- [Reading passage]:
= Beginning of Section =
Don't Let Your Broker Fool You With Zero Brokerage Offers

Jun 29, 2020

Vijay Bhambwani, Editor, Fast Profits Daily

This video is a continuation of the video that I recorded recently about the Robin Hood traders.

I believe the large number of newbies entering the market as traders will probably lose money.

Maybe one third or less, will stick around in the market. The remaining would have tried their hands at trading, lost money and exited the market.

If you have a demat account, you would have received calls offering you tips. You would have received emails promising new zero brokerage on the first 5 trades or maybe even the first fortnight or the first month.

The question is, should that be the only reason why you as a newbie, should come to this market to try your hand at trading? Does zero brokerage really made this deal so attractive for you to take the plunge and dive into the market?

Let's find out...

Hi, this is Vijay Bhambwani and I am recording this video still from my residence.

This video is specifically recorded as a continuation of the video that I recorded recently about the Robin Hood traders and how the large number of newbies entering the market as traders will probably lose money and maybe one third approximately, maybe a little less, will stick around in the market. The remaining say 60 to 70, maybe even 75% of the people would have tried their hands at trading, lost money and exited the market after the Corona lock down is over.
= End of Section =
- [Task to carry out]:
Finish out the next part of the zero brokerage video transcript, picking up after its final sentence. The listing that comes next was taken from a separate source.

- [Available data]:
= Beginning of Section =
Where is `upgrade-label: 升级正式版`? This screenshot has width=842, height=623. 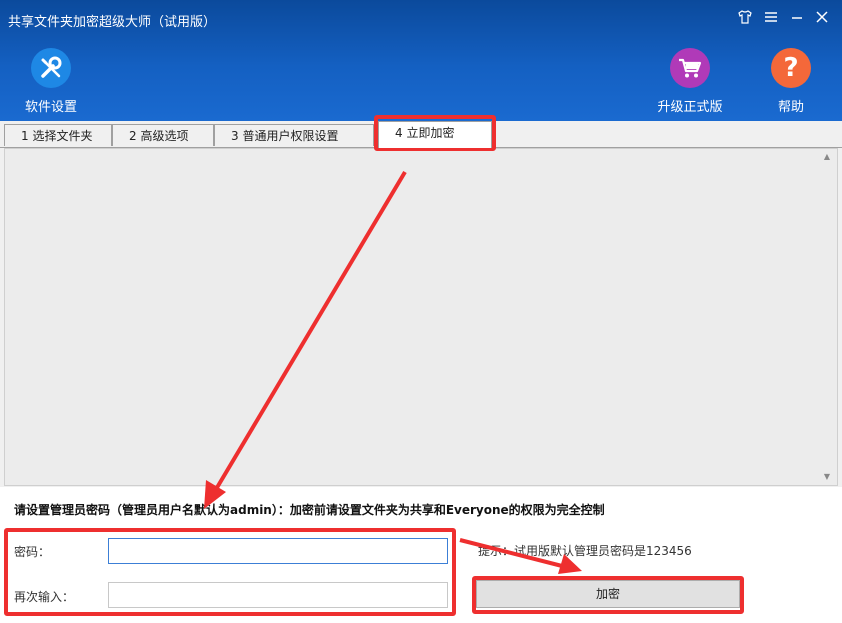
= End of Section =
- [Answer box]:
What is actually going to cause or trigger such a large number of traders coming into the markets for the very first time? Now if at all you have a demat account, you would definitely be receiving calls from call centres offering to give you tips, sure shot tips on how to double and triple your money. You would also be receiving emails from various brokers soliciting new clients, promising new zero brokerage on the first 5 trades or maybe even a first fortnight or first month or whatever. Different brokers, different schemes.

But the question is, should that be the only reason why you as a newbie, should come to this market to try your hands at trading? Does zero brokerage really made this deal so attractive that a guy who is never traded in his for her life should take the plunge and deep dive into the market?

I will want to give you two examples of how to think about this. I am sure most of the viewers here watching this video would have some friend of the other who has a taken membership of a time share holiday scheme. Now, if at all you're a member of any time share holiday scheme and you were to take your friend's unutilised timeshare, which is typically seven days in a year, you would basically start thinking that you've got a free holiday.

Hey, it's only the stay. Do you know most of these timeshare holiday schemes are located, the properties are located away from the city of the town that you're visiting and the food is invariably exorbitantly priced? So whatever you save in terms of accommodation, you tend to give back in food and commute because if you're going out for a holiday I'm, sure, you'd want to go sightseeing, and we being we, would think that the staying is free, so why not splurge on shopping? So it actually works out to be a more expensive deal.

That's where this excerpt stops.